Problem I have, is it's hard to evenly sand through the CA layer, and a lot of times the wood layer is thin as it is!  There's not much more room to remove even more material...


----------



## chris99210 (Nov 3, 2009)

The main challenge with thicker layers of Enduro is the drying time, both between coats and for the final sanding and polishing.  I regularly use 6 coats of the sanding sealer; it dries quicker than the top coat so I only have to wait 2 to 3 minutes between layers.  When I get to the top coat I put it on much thicker by wicking it onto the blank and I typically apply 6 coats.  I start off with a couple of thin coats that take 2 to 3 minutes each to dry, then get progressively thicker.  I wait 5 minutes between coats 4 through 6, then let everything dry no less than 48 hours before final sanding and polishing.  This process yields a film that's every bit as thick as CA -- at least as much as you'd want so the blank isn't proud when assembled.  I've used this method for the past year (couldn't tolerate the CA fumes) and haven't had one crack yet.  I'm very careful, though, as a final step to sand the ends of the blank and remove any Enduro that extends beyond the end of the wood.  The real test is my wife -- she uses several at her desk and has been known to just drop the pen onto the hard desk top when she's done writing, and not just once but over and over (yes, I cringe).


----------



## PaulSF (Nov 5, 2009)

When using something like Enduro, is it necessary (or advisable) to use a plastic polish after the Enduro has been applied and it's been sanded up to 12000?


----------



## chris99210 (Nov 5, 2009)

Yes, if you want that final "pop."  I personally like the extra gloss and I prefer the smoother feel (more finished in my mind).


----------

[Item position entries]
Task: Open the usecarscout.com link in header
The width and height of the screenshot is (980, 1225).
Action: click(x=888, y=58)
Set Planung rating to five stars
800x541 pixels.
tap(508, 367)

- What to work on:
a. Retype the stretch of the pen-finishing thread from "## PaulSF (Nov" through "chris99210 (Nov 5, 2009)".
b. Answer these questions from the pen-finishing thread:
(i) How long does chris99210 wait between layers of sanding sealer?
(ii) Up to what number does PaulSF say the Enduro has been sanded?
(iii) According to chris99210's Nov 5 reply, when is a plastic polish worth using?
c. List every waiting or drying time given in the pen-finishing thread, along with what each one is for.

- Responses to the tasks:
a.
## PaulSF (Nov 5, 2009)

When using something like Enduro, is it necessary (or advisable) to use a plastic polish after the Enduro has been applied and it's been sanded up to 12000?


----------



## chris99210 (Nov 5, 2009)

b.
(i) 2 to 3 minutes
(ii) 12000
(iii) If you want that final "pop."

c.
- 2 to 3 minutes: between layers of sanding sealer
- 2 to 3 minutes each: drying time for the first couple of thin top coats
- 5 minutes: between top coats 4 through 6
- No less than 48 hours: drying before final sanding and polishing